India's central bank today raised interest rates for the second time in as many months.
It also warned that inflation is likely to remain elevated despite sluggish growth, and rolled back an emergency measure put in place in July to support the rupee.
The Reserve Bank of India (RBI) lifted its policy repo rate by 25 basis points to 7.75%, in line with expectations in a Reuters poll.
"Overall WPI (wholesale price index) inflation is expected to remain higher than current levels through most of the remaining part of the year, warranting an appropriate policy response," RBI Governor Raghuram Rajan said in his review.
As the rupee stabilised after a summer slide, the RBI as expected also lowered its Marginal Standing Facility (MSF) rate by a further 25 basis points to 8.75%, which eases liquidity in the banking system by lowering the cost of borrowing for lenders.
Rajan, a high-profile former chief economist at the International Monetary Fund, took office in early September and stunned markets in his first monetary policy review just weeks later by raising interest rates to combat fierce price pressures dogging Asia's third-largest economy.
Annual food inflation in India accelerated to 18.4% in September, its highest since mid-2010, pushed up by prices of vegetables including onions and stirring public discontent ahead of national elections which must be held by next May.
However, India's economy grew by just 4.4% in the June quarter, its slowest since early 2009. The 5% growth rate recorded in the last fiscal year through March was the weakest in a decade.

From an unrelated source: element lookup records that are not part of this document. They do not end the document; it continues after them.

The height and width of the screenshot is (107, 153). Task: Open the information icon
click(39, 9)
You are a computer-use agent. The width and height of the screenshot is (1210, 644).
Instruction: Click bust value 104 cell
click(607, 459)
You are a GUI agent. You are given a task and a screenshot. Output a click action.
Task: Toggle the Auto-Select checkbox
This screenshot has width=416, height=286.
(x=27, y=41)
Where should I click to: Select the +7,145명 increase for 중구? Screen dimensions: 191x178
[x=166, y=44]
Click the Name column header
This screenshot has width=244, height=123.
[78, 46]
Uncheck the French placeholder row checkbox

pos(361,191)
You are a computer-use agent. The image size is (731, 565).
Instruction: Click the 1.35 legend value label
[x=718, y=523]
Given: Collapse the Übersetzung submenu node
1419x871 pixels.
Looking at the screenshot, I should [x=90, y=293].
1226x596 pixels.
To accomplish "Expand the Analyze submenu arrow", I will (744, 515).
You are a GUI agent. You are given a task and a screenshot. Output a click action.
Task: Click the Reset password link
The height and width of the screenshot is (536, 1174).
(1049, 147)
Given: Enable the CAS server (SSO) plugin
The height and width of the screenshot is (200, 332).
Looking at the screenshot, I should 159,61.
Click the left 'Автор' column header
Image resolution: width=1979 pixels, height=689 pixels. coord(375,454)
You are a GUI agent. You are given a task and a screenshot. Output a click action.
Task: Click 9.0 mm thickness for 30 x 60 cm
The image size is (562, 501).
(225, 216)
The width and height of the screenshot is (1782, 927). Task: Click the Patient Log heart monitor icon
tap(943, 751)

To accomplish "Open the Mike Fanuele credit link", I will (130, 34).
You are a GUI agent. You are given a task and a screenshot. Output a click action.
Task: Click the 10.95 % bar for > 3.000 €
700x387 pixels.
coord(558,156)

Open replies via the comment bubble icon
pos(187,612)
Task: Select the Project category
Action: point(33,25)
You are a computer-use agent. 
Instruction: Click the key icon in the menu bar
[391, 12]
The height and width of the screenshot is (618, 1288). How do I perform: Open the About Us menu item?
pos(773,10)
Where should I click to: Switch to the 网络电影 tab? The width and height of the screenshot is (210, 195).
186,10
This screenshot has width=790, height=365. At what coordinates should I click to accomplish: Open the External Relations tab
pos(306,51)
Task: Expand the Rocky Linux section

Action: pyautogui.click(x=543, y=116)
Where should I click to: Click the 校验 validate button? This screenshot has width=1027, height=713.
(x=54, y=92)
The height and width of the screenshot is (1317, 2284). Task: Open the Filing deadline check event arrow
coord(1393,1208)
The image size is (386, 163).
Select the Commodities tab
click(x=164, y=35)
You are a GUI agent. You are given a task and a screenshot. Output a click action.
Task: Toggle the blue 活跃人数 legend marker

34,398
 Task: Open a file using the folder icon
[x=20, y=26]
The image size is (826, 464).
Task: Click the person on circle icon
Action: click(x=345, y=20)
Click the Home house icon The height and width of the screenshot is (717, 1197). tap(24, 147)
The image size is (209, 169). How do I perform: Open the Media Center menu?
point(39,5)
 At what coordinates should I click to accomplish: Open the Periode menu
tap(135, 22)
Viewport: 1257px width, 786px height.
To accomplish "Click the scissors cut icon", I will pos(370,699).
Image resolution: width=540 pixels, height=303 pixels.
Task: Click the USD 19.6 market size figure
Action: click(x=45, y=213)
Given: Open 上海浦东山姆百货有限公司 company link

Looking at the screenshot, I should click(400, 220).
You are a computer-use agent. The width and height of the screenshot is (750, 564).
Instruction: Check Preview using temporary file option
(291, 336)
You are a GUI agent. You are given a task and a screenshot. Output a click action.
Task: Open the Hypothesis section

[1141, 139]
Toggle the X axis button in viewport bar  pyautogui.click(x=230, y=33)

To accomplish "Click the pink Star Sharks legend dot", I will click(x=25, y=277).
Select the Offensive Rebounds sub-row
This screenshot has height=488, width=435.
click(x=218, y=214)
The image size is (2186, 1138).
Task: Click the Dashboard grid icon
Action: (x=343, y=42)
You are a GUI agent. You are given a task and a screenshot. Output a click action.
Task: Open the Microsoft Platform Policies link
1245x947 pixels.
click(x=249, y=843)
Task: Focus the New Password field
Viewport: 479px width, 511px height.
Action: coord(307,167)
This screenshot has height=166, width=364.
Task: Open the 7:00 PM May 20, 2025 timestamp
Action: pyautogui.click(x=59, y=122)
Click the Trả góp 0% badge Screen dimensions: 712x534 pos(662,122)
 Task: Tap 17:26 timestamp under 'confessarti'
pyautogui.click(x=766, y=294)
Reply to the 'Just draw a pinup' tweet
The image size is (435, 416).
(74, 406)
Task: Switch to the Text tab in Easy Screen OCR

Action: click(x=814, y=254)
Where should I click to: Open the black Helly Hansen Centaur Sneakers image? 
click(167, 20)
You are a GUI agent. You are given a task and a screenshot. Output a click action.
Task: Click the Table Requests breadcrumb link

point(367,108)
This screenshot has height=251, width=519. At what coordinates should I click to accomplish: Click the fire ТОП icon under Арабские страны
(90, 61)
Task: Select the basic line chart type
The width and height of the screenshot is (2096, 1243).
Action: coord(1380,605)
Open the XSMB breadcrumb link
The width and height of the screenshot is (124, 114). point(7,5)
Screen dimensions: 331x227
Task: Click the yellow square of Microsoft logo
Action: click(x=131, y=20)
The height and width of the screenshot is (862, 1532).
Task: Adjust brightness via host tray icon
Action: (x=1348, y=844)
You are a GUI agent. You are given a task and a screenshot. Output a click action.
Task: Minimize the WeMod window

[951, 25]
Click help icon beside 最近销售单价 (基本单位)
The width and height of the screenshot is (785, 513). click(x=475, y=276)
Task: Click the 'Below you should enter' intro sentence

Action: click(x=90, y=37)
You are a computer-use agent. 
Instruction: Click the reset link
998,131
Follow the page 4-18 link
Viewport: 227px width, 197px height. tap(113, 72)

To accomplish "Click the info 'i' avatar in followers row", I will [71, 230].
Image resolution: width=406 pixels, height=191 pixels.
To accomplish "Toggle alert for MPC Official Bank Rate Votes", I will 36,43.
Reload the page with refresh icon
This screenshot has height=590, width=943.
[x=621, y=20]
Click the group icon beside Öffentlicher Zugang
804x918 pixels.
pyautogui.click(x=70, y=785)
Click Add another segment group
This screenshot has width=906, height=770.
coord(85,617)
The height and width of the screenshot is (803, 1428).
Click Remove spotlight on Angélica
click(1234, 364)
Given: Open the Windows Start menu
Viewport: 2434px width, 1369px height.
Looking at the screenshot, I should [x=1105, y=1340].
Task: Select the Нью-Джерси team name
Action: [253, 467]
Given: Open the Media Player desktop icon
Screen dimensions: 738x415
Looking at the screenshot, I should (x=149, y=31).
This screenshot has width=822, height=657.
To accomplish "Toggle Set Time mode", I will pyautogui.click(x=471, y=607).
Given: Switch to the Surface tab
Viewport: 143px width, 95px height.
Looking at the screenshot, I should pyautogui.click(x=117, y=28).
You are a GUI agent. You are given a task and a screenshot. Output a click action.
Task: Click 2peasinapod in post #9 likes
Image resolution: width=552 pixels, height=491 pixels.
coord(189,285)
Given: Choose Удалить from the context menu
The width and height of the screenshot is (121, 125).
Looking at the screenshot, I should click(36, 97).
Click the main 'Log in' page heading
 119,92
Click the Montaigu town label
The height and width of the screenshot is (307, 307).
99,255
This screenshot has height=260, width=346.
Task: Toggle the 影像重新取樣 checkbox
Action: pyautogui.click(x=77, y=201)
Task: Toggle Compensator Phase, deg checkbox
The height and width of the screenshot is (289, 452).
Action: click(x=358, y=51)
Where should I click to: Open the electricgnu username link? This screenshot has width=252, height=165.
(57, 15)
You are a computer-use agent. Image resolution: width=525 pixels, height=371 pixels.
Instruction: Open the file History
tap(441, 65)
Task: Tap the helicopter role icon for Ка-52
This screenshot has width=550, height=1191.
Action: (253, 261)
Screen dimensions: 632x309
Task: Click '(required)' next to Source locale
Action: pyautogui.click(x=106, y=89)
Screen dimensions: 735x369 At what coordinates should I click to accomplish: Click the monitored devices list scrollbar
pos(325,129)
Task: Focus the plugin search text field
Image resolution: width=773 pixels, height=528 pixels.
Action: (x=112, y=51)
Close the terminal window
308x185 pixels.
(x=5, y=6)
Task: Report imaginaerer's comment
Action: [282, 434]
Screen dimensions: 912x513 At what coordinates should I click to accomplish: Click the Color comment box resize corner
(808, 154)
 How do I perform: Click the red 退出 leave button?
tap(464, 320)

The RBI expects the economy again to grow at 5% in the current fiscal year that ends in March, below its earlier forecast of around 5.5% but still above many private-sector forecasts.
"The pass-through of rupee depreciation into prices of manufactured products is acting, along with elevated food and fuel inflation, to offset possible disinflationary effects of low growth," Rajan said in his policy statement.
The rupee slumped to record lows in August, at one point sliding some 20% for the year, on concerns about India's gaping current account and fiscal deficits, and as global investors dumped emerging market assets for fear the US Federal Reserve was set to start tapering its massive stimulus programme.